_What is needed:_
Pick up the passage below about the All-Ethiopia Socialist Movement after its final sentence and continue writing it.
───── Source extract ─────
Political party in Ethiopia

The All-Ethiopia Socialist Movement (መላ ኢትዮጵያ ሶሻሊስት ንቅናቄ, native acronym: MEISON, Amharic: መኢሶን) is a political party in Ethiopia. A Marxist–Leninist organization, MEISON played an active role in Ethiopian politics during the 1970s. Both it and the Ethiopian People's Revolutionary Party (EPRP) were enthusiastic supporters of the revolution that toppled Emperor Haile Selassie. However, as Mengistu Haile Mariam rose to power as leader of the ruling Derg government, conflict began to develop between the two groups. MEISON initially aligned itself with the Derg, but fell out with Mengistu as the Red Terror progressed and was repressed from mid-1977 onwards.

==History==
MEISON was formed as a clandestine organization during the 8th ESUE (Ethiopian Student Union in Europe) congress in August 1968 by some of the most senior of the exiled radical Ethiopian students. Prominent founders include: Worku Ferede (elected chairman at meeting), Kebede Mengesha, Negede Gobeze, Andargachew Assegid, Fikre Merid, Hagos Gebreyesus, and Haile Fida. Other early prominent members included Andreas Eshete, Haile Menkerios, Alem Habtu, and Dessalegn Rahmato.

Limited free expression was permitted following the 1974 revolution that installed the Derg as the state's authority, and politics became dominated by members of the radical Left who had previously opposed Haile Selassie at home and abroad. MEISON and the EPRP quickly grew to be the two dominant Marxist parties, and their leadership & members across Europe, North America, and the Middle East quickly returned home to take part in the revolution.
───── Data shown ─────
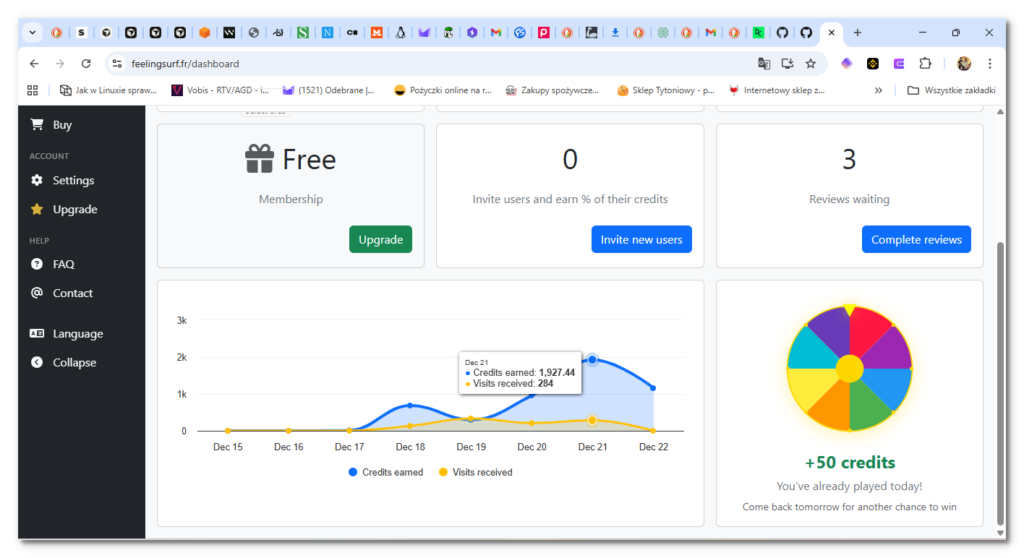Open the tab search dropdown arrow
Image resolution: width=1024 pixels, height=558 pixels.
pyautogui.click(x=32, y=33)
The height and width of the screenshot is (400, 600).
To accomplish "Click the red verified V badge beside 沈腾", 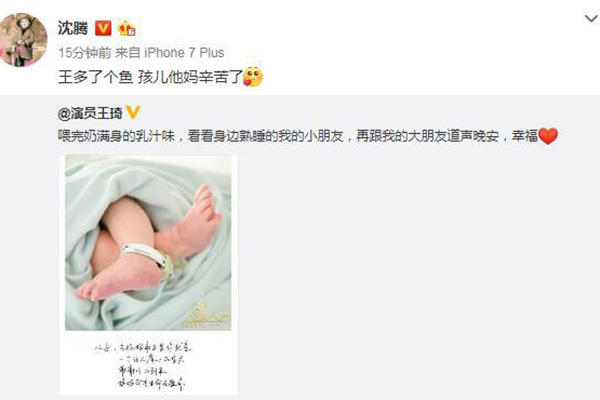I will coord(103,28).
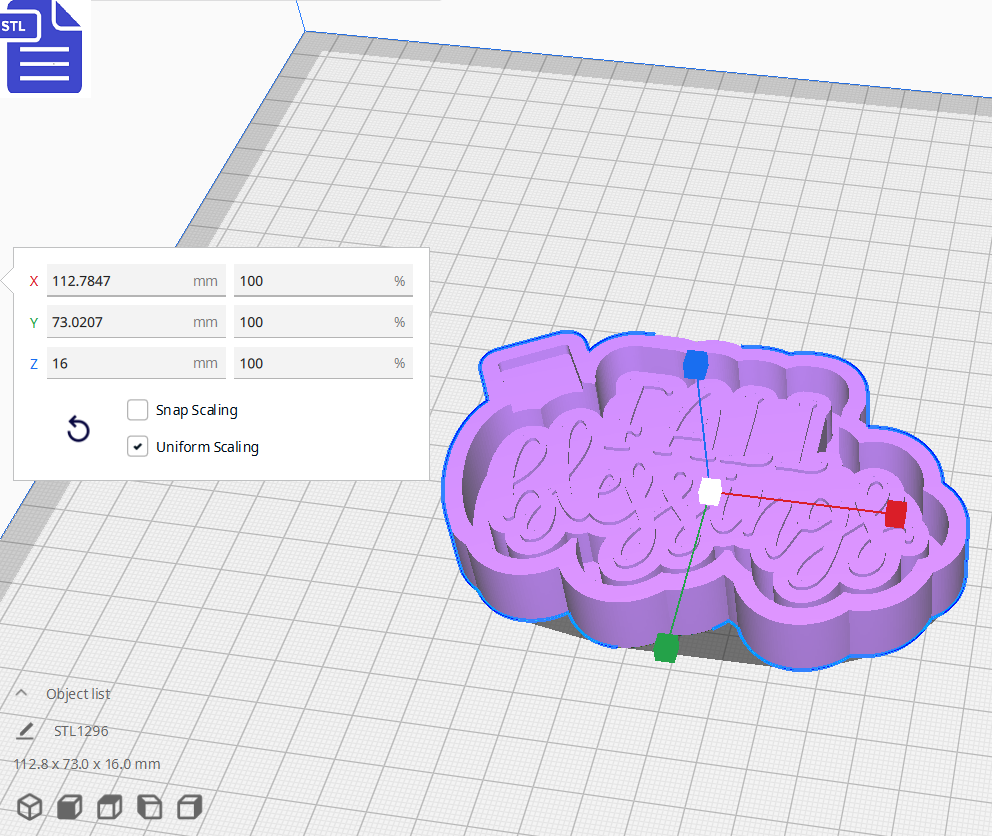
Task: Disable the Uniform Scaling checkbox
Action: [x=138, y=447]
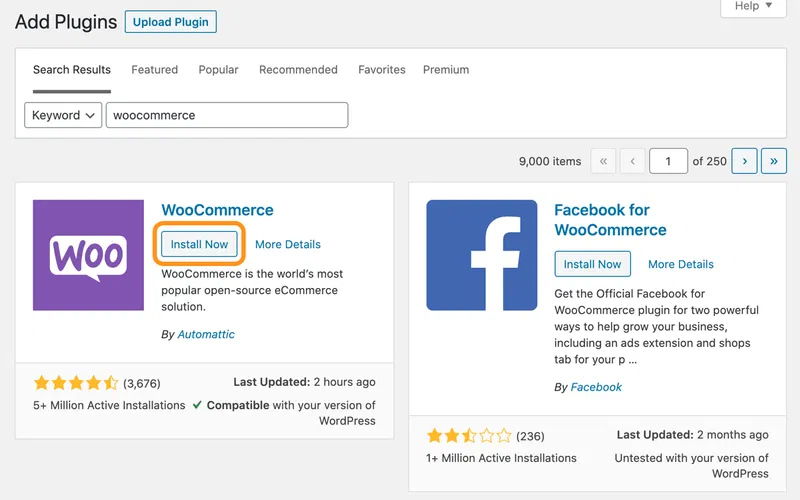This screenshot has width=800, height=500.
Task: Select the Recommended tab
Action: (x=298, y=70)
─────
_Your response:_
Ideological friction between EPRP and MEISON, for years played out in the arena of exile student politics, would never come close to improving at home, with deadly consequences for all. The EPRP opposed the Derg, claiming it was standing in the way of a genuine "people's democracy" and later accusing Mengistu of fascism. MEISON, on the other hand, was willing to allow the Derg authority in restructuring Ethiopian society along Marxist-Leninist principles, at least for the time being, and favored a more "controlled democracy." Because of this, MEISON won the Derg's favor, and gained key posts in the new government.

==Conflict with EPRP and the Red Terror==
Ideological differences eventually erupted into violent conflict that peaked in 1976, with clashes between EPRP and MEISON supporters and EPRP attacks against public buildings and high-ranking Derg officials. In response to this instability, Mengistu implemented a program of Red Terror designed to eliminate all EPRP opposition.

During the first stages of the Red Terror, MEISON remained closely allied with the Derg and assisted in combatting suspected EPRP supporters. In February 1977 MEISON joined the Union of Ethiopian Marxist–Leninist Organizations (Imaledih). But later in 1977, the Derg turned on MEISON, fearing its membership was more loyal to the party than it was to the Derg. In August 1977, most of MEISON's domestic leadership including its chairman Haile Fida, quickly went underground and Haile attempted to flee Addis Ababa to his home province of Welega, but all were arrested and later executed. All other high-ranking MEISON members were removed from their government posts, and the Derg soon launched a bloody campaign against rural MEISON supporters.